Task prompt: Look through the material for lines with the word "Lenco", and copy each one.

Data for this task:
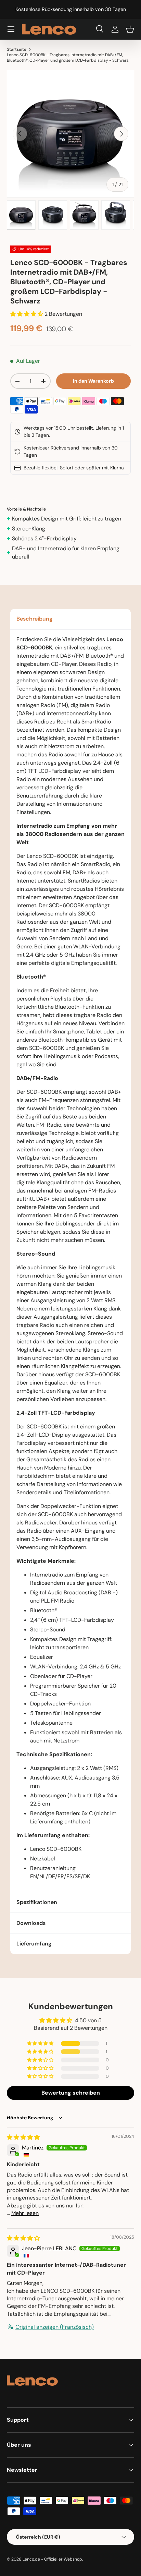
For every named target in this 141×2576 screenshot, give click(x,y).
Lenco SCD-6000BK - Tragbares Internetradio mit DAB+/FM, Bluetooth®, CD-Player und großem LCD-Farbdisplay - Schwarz (68, 57)
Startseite (16, 49)
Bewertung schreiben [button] (70, 2092)
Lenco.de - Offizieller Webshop (52, 2559)
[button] (130, 29)
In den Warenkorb (93, 381)
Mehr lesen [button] (25, 2213)
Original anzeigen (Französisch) (54, 2327)
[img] (23, 2137)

Answer:
Lenco SCD-6000BK - Tragbares Internetradio mit DAB+/FM, Bluetooth®, CD-Player und großem LCD-Farbdisplay - Schwarz (68, 57)
Lenco.de - Offizieller Webshop (52, 2559)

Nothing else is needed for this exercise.